Massage & Sexual Trauma
In honor of Sexual Assault Awareness Month (April), I am using this post to address a topic that the majority of Massage Therapist tend to avoid. Massage Therapy and its relation to Sexual Health! It is a subject personal to me, as anyone who has heard my backstory knows.
With the fading but still lingering stigma of illicit services offered by shady massage parlors and the safety issues that creates for licensed therapists as well as unfortunate fact that usually massage is only connected with sex in misconduct news reports or human trafficking cases, it makes sense that my profession would seek to distance itself from anything sex related. But, to put it most crudely, Massage Therapists rub lube on naked people. To deny that people have a sexual and sensual element to their humanity, especially in this context, serves no one. I think it is time to evolve and realize, as both practitioners and clients, that massage in its professional, therapeutic, non sexual form is in a unique position to help men and women resolve dysfunction and pain with sexual or pelvic origins.
Statistics collected by the National Sexual Violence Resource Center in 2017 offer a pretty dismal picture. One of every 5 women has experienced attempted or completed rape and half of all women report being the targets of other forms of sexual assault. Men fair little better: 1 in 5 men has experienced other forms of sexual violence and, affected mostly in boyhood, 1 of every 6 men has experienced attempted or completed rape. Most of these attacks go unreported.
Sexual assault has profound effects on a person’s entire being.

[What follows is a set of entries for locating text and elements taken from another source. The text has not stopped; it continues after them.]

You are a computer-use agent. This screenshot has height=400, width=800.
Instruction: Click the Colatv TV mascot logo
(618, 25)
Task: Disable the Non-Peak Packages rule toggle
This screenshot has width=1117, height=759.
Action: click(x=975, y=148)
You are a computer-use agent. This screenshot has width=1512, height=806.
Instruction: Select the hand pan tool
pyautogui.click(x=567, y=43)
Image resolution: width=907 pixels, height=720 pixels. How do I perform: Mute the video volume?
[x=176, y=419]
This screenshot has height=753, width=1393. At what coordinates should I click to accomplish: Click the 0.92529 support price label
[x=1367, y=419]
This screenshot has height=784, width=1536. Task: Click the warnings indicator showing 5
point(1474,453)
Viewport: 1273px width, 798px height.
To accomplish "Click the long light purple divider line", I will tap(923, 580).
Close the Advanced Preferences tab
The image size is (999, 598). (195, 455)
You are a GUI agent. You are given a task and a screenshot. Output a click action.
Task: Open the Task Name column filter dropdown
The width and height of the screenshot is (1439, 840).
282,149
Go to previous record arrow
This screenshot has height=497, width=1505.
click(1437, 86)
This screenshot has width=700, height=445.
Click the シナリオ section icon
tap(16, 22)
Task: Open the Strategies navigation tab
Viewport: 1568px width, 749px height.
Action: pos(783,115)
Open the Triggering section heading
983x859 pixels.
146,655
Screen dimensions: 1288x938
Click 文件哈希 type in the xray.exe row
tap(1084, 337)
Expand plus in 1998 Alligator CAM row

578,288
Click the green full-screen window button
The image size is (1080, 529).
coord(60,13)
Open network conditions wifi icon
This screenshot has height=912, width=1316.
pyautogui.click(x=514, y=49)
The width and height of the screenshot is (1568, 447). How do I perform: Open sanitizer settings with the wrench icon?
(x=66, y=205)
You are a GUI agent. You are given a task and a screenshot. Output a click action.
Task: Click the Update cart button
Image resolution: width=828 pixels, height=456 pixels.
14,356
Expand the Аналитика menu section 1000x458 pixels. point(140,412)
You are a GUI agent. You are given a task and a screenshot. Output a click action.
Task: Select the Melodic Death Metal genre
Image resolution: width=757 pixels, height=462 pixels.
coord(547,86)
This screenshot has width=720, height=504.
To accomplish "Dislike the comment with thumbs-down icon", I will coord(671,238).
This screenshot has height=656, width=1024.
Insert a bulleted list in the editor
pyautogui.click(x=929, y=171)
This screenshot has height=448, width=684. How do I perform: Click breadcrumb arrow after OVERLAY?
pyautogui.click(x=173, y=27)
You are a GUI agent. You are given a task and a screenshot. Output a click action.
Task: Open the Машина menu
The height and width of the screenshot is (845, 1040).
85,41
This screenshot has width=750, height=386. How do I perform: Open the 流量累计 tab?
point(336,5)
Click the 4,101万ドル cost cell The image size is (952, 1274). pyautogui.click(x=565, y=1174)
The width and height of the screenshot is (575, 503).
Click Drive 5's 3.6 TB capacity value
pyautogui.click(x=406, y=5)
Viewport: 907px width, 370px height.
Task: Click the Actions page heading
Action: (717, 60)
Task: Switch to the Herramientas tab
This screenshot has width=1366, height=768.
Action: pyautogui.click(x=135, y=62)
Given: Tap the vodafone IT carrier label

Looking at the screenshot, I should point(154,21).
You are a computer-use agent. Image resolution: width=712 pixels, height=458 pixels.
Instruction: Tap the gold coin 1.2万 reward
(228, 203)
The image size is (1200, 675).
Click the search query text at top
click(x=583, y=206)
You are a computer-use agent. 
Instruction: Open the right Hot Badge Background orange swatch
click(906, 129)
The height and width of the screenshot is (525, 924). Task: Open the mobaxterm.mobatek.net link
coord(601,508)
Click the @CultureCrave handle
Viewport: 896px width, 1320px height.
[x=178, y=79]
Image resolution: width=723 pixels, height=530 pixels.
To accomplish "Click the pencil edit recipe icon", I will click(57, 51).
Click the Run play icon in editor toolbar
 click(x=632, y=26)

Psychotherapy helps survivors process their emotions and experiences mentally and is profoundly important. But with our evolving understanding of the mind/body connection, it is imperative to address all facets of a person to heal. That is where massage therapy comes in!
Physical trauma and memories of traumatic events are often stored in our bodies as well as in our minds. Failure to address that aspect in survivors can mean continued flashbacks and diminished sense of safety even after the event has been fully accepted and processed mentally. Receiving massage can also help these clients relearn to experience pleasure in touch. After having choice stripped from physical contact, any contact can seem threatening and the longer that association with intimidation holds, the more difficult it can be to break. Reacquainting one’s self with good touch in the safe, therapeutic context of a massage can help to rebuild healthy boundaries. Massage therapy is also an important adjunct to psychotherapy in that it can help to alleviate anxiety and depression as well as be an important tool in reintegrating the self into the body. Traumatic sexual events are nearly ubiquitous in our country. As a Massage Therapist who specializes in pelvic health, it is important to me that more people know about how massage therapy can help them heal. We all deserve to feel confident ownership of our bodies. I want to help those who may have had that right challenged reclaim it. So to summarize, massage therapy can help survivors of sexual violence and abuse by
Releasing traumatic memories stored in body tissues
Correcting guarding and compensation patterns created by the event
Helping to re-establish healthy boundaries
Mitigating negative responses and behaviors toward touch
Decreasing depression and anxiety
Lessening body dissociation, recreating a sense of safety in one’s self
What do you think? Can massage help survivors of sexual violence recover? Share your opinions in the comments below!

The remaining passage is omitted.